Step 2:What to practice

You should pick some actual medieval songs to practice, preferably your favorites, preferably simple songs. My first song was Herr Mannelig. It's a very simple melody, and very short. Other simple songs to learn are In Taberna, and some of the Cantigas De Santa Maria. The important thing is to learn some short, easy songs. When you can play a few songs without mistakes, you are ready for the next step.

Step 3: Mimicking a Bagpipe

One thing that is different about bagpipes, is that once you get them going, you don't stop. The noise is continuous. To make breaks in your playing, especially when you play the same note several times in a row, you quickly lift the finger on the note just above the note you're playing, and put it back down again. Try blowing your recorder without stopping, while playing a tune. Use this technique to mimic what a bagpipe sounds like. You can also practice circular breathing. Most of the music from medieval times is made of short segments. Breath after playing one segment, and before beginning the next. Eventually, you can practice inhaling through your nose, while using your cheeks for storing breath (like a bag on a bagpipe) and blowing. It's a tricky thing to learn, but if you get the hang of it, playing bagpipes will be easier.

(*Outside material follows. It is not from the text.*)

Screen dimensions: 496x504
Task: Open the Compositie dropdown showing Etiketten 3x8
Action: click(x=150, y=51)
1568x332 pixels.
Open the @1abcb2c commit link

Eventually, you will want to be able to play several songs through without stopping, and without making mistakes. If you can accomplish this, you will be ready for playing bagpipes. What bagpipes to buy is detailed in my other posts.

Step 4: Your first set of pipes

If you have made it this far, and think you're ready for buying a set of medieval pipes, the one piece of advice I have is this -- Get a professional quality instrument, and avoid cheap pipes from online music stores.

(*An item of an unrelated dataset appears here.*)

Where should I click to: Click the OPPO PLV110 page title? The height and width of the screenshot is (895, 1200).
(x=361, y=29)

Cheap pipes are exactly that -- they are cheap, crappy, and will make you yearn for something better. Plus, there really aren't any cheap medieval style bagpipes. Mid-East Musical instruments sells a loud medieval and a soft medieval bagpipe, and they both are under $200, and both, as of late, have been plagued by quality control problems. I got the smallpipes years ago, when quality control was better, but I haven't seen new ones that were as good, lately. Plus, the ones that I got took a lot of fussing to get working.

The best thing for you, is to contact a bagpipe maker, and order a professional quality instrument. It will cost you over $1000, on average, but it is an investment that will eliminate spending more money on a series of poorer-quality instruments over time. When you get these instruments, they will treat you nice almost from the start, and will last for decades if you treat them nice. They are not just instruments, they are works of art. But most importantly, they are manufactured with such precision and from such quality components, that playing them will be easy, even for lesser accomplished musicians.

Step 5: Going Droneless

When you get your instrument, you should not play it fully assembled. You need to go in stages. Plug up all the drone holes with corks so that only the chanter is connected. Essentially, this is to get you used to playing with the bag -- to practice breathing, controlling the bag, and so on. Basically, you will play the tunes you've learned with the bag and chanter, so that you can be used to when to breath into the bag, and when to squeeze the bag. When you can play all of your tunes correctly without making mistakes, and without getting stuck breathing out of rhythm, you can add the bass drone. You will need to blow more to keep the chanter and the drone going at the same time. Just using the chanter was a stage to help you build up your ability to keep the bag full while playing. When you add the drone, it's essentially going to take more breath, but you will already have a sense of when to breathe from that stage. By adding the drone, you will only need to adjust your breathing a little bit, and it will be a small step to add drones, if you have more than one.

Of course, I leave out a lot of details here. This is an overview. There are lots of details on the care and use of the bagpipes that are difficult to convey in a short blog posting. I intend to cover those things in more detail later.